> _WHAT TO WORK ON_: Transcribe the listing below word for word but skip its images.

BEGIN SOURCE INFORMATION

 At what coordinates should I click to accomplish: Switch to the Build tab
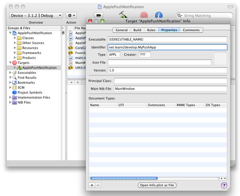point(137,30)
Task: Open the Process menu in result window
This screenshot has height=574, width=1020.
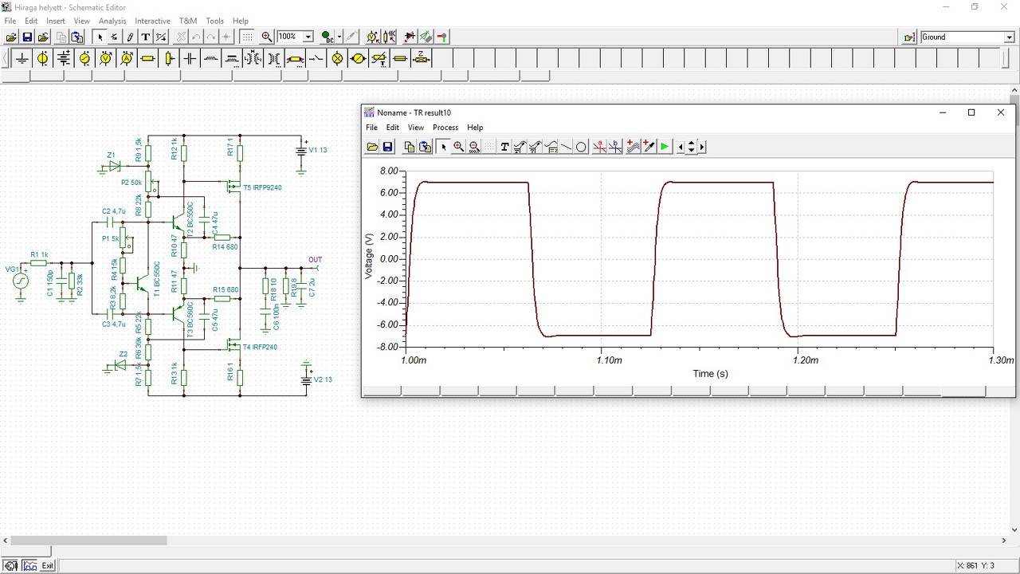Action: 445,128
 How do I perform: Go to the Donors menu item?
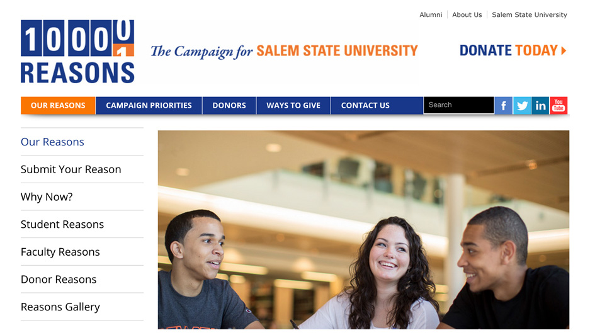tap(229, 105)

END SOURCE INFORMATION

> _OUTPUT FOR THIS EXERCISE_:
 At what coordinates should I click to accomplish: Switch to the Build tab
point(137,30)
Task: Open the Process menu in result window
This screenshot has height=574, width=1020.
Action: 445,128
 How do I perform: Go to the Donors menu item?
tap(229, 105)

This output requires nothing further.